During a twenty-day period in 2005, a nine-stage Andersen cascade impactor was used to determine the seasonal size distribution of atmospheric particles and its inorganic ion species sampled for 24hr in Iksan city, located southwest of the Korean peninsula. Samples were analyzed for major water-soluble ion species using Dionex-100 ion chromatograph. Average fine and coarse mass concentrations of atmospheric particles were, respectively, 31.4 and $82.6{\mu}g\;m^{-3}$ in spring and 35.8 and $73.4{\mu}g\;m^{-3}$ in fall-winter during the sampling period of 2005, while measurements of 69.8 and 9.9 were obtained in the sampling period of summer, The size distribution of particulate mass concentration during the non-Asian dust period was generally bimodal, whereas the size distribution of particulate mass concentration during the Asian dust period was unimodal due to the significant increase of coarse particles, which originated from long-range transport of soil dust particles from loess regions of the Asian continent.

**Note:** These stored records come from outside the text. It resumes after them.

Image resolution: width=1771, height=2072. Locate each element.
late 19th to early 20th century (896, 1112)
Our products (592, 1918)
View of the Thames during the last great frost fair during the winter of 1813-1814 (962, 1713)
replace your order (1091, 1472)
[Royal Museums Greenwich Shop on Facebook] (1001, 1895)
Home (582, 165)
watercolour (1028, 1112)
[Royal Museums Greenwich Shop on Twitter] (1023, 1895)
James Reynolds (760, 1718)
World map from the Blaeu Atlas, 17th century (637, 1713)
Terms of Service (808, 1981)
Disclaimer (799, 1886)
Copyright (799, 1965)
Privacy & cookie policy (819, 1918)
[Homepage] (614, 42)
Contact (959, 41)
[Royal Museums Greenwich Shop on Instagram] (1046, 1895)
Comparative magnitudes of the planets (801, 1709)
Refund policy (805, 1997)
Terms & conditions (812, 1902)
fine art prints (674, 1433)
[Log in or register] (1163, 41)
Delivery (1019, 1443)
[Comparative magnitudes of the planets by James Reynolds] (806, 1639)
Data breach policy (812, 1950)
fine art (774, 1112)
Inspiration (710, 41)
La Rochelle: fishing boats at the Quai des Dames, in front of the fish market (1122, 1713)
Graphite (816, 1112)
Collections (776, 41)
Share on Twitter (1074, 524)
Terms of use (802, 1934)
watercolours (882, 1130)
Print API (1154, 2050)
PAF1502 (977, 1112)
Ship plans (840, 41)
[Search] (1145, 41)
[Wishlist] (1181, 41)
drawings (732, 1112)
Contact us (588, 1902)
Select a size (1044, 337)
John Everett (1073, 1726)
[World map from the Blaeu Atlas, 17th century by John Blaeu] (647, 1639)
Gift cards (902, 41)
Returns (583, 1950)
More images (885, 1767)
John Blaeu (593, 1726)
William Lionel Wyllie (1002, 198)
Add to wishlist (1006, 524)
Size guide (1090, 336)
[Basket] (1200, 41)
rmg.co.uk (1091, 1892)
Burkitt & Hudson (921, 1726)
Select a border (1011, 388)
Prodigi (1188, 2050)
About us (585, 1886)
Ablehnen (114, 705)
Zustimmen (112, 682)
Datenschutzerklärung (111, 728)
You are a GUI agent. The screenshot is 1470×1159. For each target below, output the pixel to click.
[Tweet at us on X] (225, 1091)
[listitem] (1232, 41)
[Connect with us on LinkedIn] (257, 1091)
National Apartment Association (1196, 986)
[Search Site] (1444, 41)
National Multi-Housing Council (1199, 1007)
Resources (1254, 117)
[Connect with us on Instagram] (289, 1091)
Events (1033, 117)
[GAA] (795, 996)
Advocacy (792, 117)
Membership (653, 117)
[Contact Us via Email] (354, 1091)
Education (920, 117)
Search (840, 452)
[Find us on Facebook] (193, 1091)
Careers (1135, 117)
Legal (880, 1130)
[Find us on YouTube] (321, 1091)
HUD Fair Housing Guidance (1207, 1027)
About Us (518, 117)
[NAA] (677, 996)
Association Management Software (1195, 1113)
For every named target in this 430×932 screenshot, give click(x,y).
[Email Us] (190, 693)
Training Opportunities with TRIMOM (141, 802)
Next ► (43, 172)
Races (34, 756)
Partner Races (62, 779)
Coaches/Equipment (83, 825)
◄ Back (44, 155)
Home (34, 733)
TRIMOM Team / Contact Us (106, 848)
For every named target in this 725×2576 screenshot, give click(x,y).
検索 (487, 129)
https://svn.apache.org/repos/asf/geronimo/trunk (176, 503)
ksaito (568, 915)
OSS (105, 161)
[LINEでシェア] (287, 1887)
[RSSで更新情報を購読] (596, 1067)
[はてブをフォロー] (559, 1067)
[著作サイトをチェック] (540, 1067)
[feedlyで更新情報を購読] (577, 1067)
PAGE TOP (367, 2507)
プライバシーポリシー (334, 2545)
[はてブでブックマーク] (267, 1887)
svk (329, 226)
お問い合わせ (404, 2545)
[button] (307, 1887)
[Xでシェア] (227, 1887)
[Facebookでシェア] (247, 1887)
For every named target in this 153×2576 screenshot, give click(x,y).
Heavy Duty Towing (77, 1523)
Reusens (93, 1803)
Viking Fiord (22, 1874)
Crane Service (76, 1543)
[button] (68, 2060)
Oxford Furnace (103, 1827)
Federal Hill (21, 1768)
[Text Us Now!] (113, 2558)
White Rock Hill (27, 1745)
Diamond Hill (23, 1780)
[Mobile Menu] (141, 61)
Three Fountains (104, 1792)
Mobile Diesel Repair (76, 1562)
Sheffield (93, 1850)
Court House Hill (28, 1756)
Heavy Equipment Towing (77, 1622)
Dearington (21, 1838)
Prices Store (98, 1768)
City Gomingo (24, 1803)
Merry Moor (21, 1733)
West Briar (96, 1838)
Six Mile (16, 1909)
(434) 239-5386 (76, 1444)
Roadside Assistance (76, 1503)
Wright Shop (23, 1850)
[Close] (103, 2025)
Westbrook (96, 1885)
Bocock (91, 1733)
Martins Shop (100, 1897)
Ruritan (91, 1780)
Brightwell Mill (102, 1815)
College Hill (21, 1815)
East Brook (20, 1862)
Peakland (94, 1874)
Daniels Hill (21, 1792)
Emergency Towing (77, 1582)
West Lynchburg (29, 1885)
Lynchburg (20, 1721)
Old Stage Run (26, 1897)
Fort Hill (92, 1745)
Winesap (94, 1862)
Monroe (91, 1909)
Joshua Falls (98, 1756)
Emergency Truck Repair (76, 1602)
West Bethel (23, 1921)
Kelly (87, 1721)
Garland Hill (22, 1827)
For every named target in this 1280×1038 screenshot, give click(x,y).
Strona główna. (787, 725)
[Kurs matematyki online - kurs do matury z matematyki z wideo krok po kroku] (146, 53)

Among ionic species, $SO{_4}^{2-},\;NH{_4}^+,\;K^+$ were mainly distributed in fine particles due to their characteristics of emission sources and gas-to-particle conversion, while $Na^+,\;Mg^{2+}\;and\;Ca^{2+}$ were dominantly in coarse particles. However, $NO_3{^-}\;and\;Cl^-$ were distributed in both coarse particles and fine particles. Although $SO{_4}^{2-}$ was mainly distributed in fine particles, the size distributions of $SO{_4}^{2-}$ in coarse mode were significantly increased during the Asian dust events compared to those during the non-Asian dust period. $Ca^{2+}$ showed the most abundant species in the atmospheric particles during the Asian dust period. $NH{_4}^+$ was found to mainly exist as $(NH_4)_2SO_4$ in fine particles.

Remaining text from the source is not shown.